Analyzing multivariate count data with the Poisson log-normal model

knitr::opts_chunk$set(
  screenshot.force = FALSE, 
  echo = TRUE,
  rows.print = 5,
  message = FALSE, 
  warning = FALSE)

Preliminaries

This vignette illustrates the use of the PLN function and the methods accompanying the R6 class PLNfit.

From the statistical point of view, the function PLN adjusts a multivariate Poisson lognormal model to a table of counts, possibly after correcting for effects of offsets and covariates. PLN is the building block for all the multivariate models found in the PLNmodels package: having a basic understanding of both the mathematical background and the associated set of R functions is a good place to start.

Requirements

The packages required for the analysis are PLNmodels plus some others for data manipulation and representation:

library(PLNmodels)
library(ggplot2)
library(corrplot)

Data set

We illustrate our point with the trichoptera data set, a full description of which can be found in the corresponding vignette. Data preparation is also detailed in the specific vignette.

data(trichoptera)
trichoptera <- prepare_data(trichoptera$Abundance, trichoptera$Covariate)
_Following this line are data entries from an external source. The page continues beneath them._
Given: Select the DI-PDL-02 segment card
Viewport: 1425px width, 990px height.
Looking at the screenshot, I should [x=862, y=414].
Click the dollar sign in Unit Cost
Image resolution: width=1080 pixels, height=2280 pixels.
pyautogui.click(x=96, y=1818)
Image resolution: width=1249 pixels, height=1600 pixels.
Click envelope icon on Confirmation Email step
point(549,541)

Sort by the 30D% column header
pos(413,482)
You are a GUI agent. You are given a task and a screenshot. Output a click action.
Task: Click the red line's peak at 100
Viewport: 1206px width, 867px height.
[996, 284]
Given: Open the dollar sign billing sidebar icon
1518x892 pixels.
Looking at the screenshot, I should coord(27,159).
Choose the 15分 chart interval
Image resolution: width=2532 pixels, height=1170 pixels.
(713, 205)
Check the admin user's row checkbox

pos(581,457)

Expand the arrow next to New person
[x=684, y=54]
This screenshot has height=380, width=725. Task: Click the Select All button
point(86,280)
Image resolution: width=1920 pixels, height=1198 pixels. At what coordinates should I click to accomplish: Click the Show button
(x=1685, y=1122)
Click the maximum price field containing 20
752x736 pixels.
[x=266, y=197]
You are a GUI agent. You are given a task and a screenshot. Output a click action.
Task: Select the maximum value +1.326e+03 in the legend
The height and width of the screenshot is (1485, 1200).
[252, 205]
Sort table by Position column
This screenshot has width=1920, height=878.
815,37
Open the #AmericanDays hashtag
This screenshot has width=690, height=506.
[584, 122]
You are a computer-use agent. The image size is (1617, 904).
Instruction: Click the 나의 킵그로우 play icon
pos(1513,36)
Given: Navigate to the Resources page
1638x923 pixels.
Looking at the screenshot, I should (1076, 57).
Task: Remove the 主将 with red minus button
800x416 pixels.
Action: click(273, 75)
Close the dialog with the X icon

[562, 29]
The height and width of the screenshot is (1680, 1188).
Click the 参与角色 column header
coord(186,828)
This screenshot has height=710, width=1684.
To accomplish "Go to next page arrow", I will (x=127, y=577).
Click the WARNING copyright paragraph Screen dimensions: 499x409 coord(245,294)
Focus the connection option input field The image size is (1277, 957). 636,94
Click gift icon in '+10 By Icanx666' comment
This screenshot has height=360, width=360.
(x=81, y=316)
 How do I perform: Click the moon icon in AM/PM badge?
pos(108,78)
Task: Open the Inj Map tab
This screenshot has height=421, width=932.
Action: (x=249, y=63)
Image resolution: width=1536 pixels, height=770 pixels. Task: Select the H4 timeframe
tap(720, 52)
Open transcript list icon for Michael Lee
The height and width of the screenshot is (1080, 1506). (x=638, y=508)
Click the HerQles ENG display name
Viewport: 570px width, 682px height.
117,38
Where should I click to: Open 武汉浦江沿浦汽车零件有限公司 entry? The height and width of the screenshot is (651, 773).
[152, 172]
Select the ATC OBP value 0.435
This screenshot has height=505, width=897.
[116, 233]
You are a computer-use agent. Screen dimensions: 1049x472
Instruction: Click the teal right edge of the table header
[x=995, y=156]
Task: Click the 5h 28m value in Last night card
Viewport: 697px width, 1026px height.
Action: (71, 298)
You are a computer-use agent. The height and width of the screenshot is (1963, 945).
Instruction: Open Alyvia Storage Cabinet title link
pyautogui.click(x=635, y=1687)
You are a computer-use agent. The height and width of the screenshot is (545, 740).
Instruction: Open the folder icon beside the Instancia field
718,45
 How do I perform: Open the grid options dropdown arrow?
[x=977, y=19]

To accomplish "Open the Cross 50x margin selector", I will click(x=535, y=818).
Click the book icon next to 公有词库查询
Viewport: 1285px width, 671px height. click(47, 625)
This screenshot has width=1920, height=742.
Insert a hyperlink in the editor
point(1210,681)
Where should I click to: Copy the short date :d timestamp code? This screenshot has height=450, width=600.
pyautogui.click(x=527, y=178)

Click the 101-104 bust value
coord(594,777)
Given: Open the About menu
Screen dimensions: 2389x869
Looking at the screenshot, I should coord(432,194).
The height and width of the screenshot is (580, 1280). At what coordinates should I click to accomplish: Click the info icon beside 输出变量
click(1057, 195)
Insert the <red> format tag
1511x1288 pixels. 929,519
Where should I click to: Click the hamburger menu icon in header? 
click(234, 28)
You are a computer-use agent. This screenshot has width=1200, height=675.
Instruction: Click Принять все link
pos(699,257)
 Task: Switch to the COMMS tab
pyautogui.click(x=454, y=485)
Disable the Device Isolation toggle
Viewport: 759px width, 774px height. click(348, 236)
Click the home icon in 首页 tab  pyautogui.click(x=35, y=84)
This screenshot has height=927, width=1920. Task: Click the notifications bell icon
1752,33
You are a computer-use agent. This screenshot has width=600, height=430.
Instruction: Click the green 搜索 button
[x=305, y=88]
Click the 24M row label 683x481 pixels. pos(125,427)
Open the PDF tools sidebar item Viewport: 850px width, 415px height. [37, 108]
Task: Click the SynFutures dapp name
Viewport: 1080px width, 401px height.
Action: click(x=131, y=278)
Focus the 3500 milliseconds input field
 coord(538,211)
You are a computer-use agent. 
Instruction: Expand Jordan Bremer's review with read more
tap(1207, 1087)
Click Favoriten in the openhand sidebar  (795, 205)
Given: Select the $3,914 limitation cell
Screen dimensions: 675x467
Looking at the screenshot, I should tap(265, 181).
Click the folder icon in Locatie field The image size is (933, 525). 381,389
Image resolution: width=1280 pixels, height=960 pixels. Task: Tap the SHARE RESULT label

The trichoptera data frame stores a matrix of counts (trichoptera$Abundance), a matrix of offsets (trichoptera$Offset) and some vectors of covariates (trichoptera$Wind, trichoptera$Temperature, etc.)

Mathematical background

The multivariate Poisson lognormal model (in short PLN, see @AiH89) relates some $p$-dimensional observation vectors $\mathbf{Y}_i$ to some $p$-dimensional vectors of Gaussian latent variables $\mathbf{Z}_i$ as follows

\begin{equation} \begin{array}{rcl} \text{latent space } & \mathbf{Z}i \sim \mathcal{N}({\boldsymbol\mu},\boldsymbol\Sigma), \ \text{observation space } & Y{ij} | Z_{ij} \quad \text{indep.} & \mathbf{Y}_i | \mathbf{Z}_i\sim\mathcal{P}\left(\exp{\mathbf{Z}_i}\right). \end{array} \end{equation}

The parameter ${\boldsymbol\mu}$ corresponds to the main effects and the latent covariance matrix $\boldsymbol\Sigma$ describes the underlying residual structure of dependence between the $p$ variables. The following figure provides insights about the role played by the different layers

library(grid)
library(gridExtra)
library(dplyr)

set.seed(20171110)
x <- rnorm(100)
y <- rnorm(100)
b <- data.frame(x = x + y, y = y) / 1
mu <- 0
##
data.perfect <- as.data.frame((b + matrix(rep(mu, each = length(x)), ncol = 2)))
p.latent <- ggplot(data.perfect, aes(x, y)) + geom_point() + ggtitle(expression(Latent~Space~(Z)))
.rpois <- function(lambda) {
  unlist(lapply(exp(lambda), function(x) {rpois(1, x)}))
}
observation <- as.data.frame(lapply(data.perfect, .rpois))
mapped.parameter <- as.data.frame(lapply(data.perfect, exp))
## segment between mapped and observed data
segment.data <- cbind(mapped.parameter, observation)
names(segment.data) <- c("x", "y", "xend", "yend")
## Mapped parameters
p.mapped <- ggplot(mapped.parameter, aes(x, y)) + geom_point(col = "red") + ggtitle(expression(Observation~Space~(exp(Z))))
## Observations only
obs <- group_by(observation, x, y)
obs <- dplyr::summarize(obs, count = n())
p.observation.only <- ggplot(obs, aes(x, y)) +
  geom_point(aes(size = count)) +
  ggtitle(Observation~Space~(Y)~+'noise') +
  theme(legend.position = c(.95, .95), legend.justification = c(1, 1),
        legend.background = element_rect(color = "transparent"),
        legend.box.background = element_blank())
## Observations and latent parameters
p.observation.mixed <- p.observation.only +
  geom_point(data = mapped.parameter, color = "red", alpha = 0.5) +
  geom_segment(data = segment.data, aes(xend = xend, yend = yend), color = "black", alpha = 0.2) +
  ggtitle(Observation~Space~(Y==P(exp(Z)))~+'noise')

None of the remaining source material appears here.